EXERCISE 1:
Reproduce the portion of the Medicare payments text starting at "June 5, 2012" and ending at "preventable readmission rates.".
EXERCISE 2:
List the factors that the Medicare payments text says the risk adjustment methodology takes into account.
EXERCISE 3:
Decide whether each statement agrees with the Medicare payments text. Answer yes or no for each, quoting the words that decide it.
(a) The readmission penalties take effect beginning FY 2014 and result in a one to three percent pay reduction.
(b) Under the current Medicare fee for service, hospitals are paid by the amount of time a patient is in their care.
(c) Readmitted patients were 55 percent more likely to have had a quality of care problem.

EXCERPT TO READ Start Marker

The Financial Impact of Readmissions

June 5, 2012

Readmissions are no new occurrence in hospitals and with 20 percent of Medicare patients readmitted a year, they also are not uncommon.  Medcap reported that readmissions within 30 days accounts for 15 billion dollars of Medicare spending.  New legislation signed into law by President Obama will penalize those hospitals that have high preventable readmission rates.

Why the penalty for readmissions?  Beyond the exorbitant cost to Medicare each year, readmissions often mean poor quality of care.  Research shows that patients who were readmitted were 55 percent more likely to have had a quality of care problem.

But, with the current Medicare fee for service are hospitals really incentivized to decrease their readmissions?  Hospitals are paid per discharge, not by the amount of time a patient is in their care, or the quality of care they provide.  A hospital with poor discharge instructions (more likely to readmit) receives the same fee as a hospital with top quality discharge instructions.  So, is it really surprising hospitals are having high readmission rates?

What do these penalties look like? The Center for Medicare and Medicaid finalized the calculation of a hospital’s excessive readmission ratio for Acute Myocardial Infraction, Heart Failure and Pneumonia.  The ratio compares a hospital’s readmission rate to the national average.   CMS will use the risk adjustment methodology (endorsed by the National Quality forum), which takes into account factors such as demographic characteristics, comorbidities, and patient frailty.

The result is this ratio:

Excess readmission ratio (finalized in FY 2012 IPPS/ LTCH PPS rule) = risk-adjusted predicted readmissions/ risk-adjusted expected readmissions

The penalties will be in effect beginning FY 2014 and will result in a one to three percent pay reduction.

Are these reductions enough to encourage hospitals to invest in changes to reduce readmissions?  Since other payers are behind Medicare in their ability to penalize, hospitals may be giving up revenue from other payers by reducing readmissions.   If a hospital avoids a readmission can they replace that admission with patients waiting for a bed?   If the bed remains empty how much variable cost can the hospital avoid?

These are factors that hospitals must consider in building a complete picture of the financial impact of readmission strategies.

Solutions for Bundled Payments

October 5, 2011

With Centers for Medicare and Medicaid Service’s continued interest in the creation of bundled payment system, providers will be at increasing risk of unanticipated impact.  The Bundled Payments for Care Improvement initiative is an attempt to improve quality and reduce cost by providing a single payment for multiple providers within one episode of care.  The goal of improved coordination between hospitals and physicians is expected to be realized by aligning the financial outcome for the two groups.

EXCERPT TO READ End Marker
DATA PROVIDED Start Marker

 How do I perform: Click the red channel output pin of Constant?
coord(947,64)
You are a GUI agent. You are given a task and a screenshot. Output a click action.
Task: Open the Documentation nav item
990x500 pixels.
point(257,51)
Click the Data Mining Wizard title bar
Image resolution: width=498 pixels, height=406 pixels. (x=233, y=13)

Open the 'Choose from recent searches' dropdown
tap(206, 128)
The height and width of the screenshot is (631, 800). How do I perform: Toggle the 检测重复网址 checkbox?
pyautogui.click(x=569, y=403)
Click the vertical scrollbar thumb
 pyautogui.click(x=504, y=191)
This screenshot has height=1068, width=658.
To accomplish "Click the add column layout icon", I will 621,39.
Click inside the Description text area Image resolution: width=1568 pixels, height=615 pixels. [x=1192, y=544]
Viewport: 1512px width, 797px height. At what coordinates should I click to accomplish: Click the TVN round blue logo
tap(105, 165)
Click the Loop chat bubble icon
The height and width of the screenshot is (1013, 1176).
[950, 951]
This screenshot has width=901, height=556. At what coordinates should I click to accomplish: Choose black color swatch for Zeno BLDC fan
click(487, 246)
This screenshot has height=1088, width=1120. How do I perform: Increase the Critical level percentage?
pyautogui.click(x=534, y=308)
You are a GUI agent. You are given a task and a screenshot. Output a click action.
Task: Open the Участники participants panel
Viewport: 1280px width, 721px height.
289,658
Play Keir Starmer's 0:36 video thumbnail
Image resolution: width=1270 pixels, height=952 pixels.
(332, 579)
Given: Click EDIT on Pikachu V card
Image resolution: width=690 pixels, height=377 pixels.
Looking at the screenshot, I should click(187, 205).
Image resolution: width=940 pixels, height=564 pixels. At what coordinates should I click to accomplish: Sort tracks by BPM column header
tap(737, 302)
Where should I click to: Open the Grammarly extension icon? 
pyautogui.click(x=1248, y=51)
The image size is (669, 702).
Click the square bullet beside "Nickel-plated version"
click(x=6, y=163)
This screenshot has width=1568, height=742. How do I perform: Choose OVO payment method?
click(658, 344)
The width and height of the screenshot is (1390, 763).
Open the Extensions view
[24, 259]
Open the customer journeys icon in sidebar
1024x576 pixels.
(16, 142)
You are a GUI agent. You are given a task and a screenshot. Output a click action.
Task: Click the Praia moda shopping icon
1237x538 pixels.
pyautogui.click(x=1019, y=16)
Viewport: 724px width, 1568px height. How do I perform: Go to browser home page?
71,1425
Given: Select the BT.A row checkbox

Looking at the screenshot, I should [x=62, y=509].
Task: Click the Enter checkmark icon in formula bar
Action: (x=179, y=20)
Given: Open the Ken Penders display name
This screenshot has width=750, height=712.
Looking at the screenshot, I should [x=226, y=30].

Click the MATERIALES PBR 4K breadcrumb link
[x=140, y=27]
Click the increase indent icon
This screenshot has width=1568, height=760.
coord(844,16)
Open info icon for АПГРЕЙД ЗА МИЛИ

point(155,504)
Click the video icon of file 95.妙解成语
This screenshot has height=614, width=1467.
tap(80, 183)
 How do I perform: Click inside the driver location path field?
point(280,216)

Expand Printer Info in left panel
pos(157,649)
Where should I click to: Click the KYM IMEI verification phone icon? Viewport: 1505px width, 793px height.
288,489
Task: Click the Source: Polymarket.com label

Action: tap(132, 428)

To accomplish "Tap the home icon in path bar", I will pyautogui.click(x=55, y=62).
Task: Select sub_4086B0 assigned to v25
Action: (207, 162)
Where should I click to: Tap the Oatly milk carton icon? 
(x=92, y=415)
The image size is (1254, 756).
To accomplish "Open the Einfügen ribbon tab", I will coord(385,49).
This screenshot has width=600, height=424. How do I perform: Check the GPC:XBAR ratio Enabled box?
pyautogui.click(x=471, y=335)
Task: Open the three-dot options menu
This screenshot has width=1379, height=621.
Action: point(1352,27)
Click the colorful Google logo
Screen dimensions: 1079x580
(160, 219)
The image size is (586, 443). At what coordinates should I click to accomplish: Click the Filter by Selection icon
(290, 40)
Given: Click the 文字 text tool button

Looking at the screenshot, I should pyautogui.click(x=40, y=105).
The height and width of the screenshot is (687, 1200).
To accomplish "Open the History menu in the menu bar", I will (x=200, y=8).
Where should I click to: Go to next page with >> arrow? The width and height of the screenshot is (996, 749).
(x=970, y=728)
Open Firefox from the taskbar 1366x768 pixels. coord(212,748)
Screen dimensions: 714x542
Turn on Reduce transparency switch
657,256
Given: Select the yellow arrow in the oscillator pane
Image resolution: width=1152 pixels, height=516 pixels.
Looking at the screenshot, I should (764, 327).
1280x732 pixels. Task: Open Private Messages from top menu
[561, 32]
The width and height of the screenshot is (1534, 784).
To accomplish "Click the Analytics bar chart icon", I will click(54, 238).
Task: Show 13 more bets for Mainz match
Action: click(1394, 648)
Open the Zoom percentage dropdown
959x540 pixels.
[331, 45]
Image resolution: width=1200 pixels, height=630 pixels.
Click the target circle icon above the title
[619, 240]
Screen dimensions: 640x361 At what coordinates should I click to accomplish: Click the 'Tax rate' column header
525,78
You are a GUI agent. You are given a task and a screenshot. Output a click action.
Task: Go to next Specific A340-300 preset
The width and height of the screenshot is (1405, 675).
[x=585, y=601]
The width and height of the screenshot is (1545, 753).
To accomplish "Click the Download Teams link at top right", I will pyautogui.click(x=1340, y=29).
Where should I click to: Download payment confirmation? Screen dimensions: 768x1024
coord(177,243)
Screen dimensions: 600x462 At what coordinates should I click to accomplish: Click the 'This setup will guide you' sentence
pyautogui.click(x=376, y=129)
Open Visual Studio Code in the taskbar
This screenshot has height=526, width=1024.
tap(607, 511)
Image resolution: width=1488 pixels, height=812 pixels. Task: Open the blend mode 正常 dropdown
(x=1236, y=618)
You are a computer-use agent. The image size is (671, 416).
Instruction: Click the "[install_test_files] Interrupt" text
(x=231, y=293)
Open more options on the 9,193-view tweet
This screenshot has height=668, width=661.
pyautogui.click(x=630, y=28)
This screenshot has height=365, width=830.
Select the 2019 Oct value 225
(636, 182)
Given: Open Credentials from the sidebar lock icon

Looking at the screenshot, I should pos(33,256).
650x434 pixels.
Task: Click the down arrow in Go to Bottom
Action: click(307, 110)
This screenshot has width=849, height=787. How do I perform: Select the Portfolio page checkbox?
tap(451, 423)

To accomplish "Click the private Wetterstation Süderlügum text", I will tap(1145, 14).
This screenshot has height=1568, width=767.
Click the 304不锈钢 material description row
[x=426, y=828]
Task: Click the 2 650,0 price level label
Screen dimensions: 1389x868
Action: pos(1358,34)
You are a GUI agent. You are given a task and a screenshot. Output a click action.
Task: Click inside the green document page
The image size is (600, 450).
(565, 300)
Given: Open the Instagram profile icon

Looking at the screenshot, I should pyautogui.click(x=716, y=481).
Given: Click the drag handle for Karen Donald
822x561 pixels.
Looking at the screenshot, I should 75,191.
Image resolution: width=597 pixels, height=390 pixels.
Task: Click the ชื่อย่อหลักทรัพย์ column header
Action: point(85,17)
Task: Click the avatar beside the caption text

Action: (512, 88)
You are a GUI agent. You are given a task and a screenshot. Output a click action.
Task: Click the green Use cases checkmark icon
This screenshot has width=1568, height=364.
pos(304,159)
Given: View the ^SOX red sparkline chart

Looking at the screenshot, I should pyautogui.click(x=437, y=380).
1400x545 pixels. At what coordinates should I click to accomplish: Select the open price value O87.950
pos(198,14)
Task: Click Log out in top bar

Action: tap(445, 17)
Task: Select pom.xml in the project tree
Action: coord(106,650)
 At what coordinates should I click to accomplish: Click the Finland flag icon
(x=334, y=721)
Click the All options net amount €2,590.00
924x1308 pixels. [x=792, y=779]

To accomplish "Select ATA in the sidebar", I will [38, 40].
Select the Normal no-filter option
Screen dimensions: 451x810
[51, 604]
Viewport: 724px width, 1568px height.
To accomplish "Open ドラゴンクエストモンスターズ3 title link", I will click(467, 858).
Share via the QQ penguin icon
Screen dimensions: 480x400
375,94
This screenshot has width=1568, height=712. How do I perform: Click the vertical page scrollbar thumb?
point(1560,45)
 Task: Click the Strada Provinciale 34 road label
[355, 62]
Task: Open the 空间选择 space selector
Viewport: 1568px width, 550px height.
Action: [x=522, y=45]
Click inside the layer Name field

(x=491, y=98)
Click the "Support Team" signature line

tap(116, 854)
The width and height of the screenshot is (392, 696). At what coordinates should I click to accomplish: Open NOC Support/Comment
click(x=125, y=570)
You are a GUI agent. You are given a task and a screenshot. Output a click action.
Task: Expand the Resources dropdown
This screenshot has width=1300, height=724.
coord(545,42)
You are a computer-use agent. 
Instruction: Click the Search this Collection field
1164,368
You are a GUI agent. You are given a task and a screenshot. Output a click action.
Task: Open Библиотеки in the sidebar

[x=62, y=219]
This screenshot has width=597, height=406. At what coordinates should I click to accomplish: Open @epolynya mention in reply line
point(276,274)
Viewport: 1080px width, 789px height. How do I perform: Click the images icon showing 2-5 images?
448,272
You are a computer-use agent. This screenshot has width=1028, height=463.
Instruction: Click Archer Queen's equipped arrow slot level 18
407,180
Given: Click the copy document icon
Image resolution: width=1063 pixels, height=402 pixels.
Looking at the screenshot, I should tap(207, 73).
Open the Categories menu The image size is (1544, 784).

DATA PROVIDED End Marker

EXERCISE OUTPUT 1:
June 5, 2012

Readmissions are no new occurrence in hospitals and with 20 percent of Medicare patients readmitted a year, they also are not uncommon.  Medcap reported that readmissions within 30 days accounts for 15 billion dollars of Medicare spending.  New legislation signed into law by President Obama will penalize those hospitals that have high preventable readmission rates.

EXERCISE OUTPUT 2:
- demographic characteristics
- comorbidities
- patient frailty

EXERCISE OUTPUT 3:
(a) Yes: "The penalties will be in effect beginning FY 2014 and will result in a one to three percent pay reduction."
(b) No: "Hospitals are paid per discharge, not by the amount of time a patient is in their care"
(c) Yes: "patients who were readmitted were 55 percent more likely to have had a quality of care problem."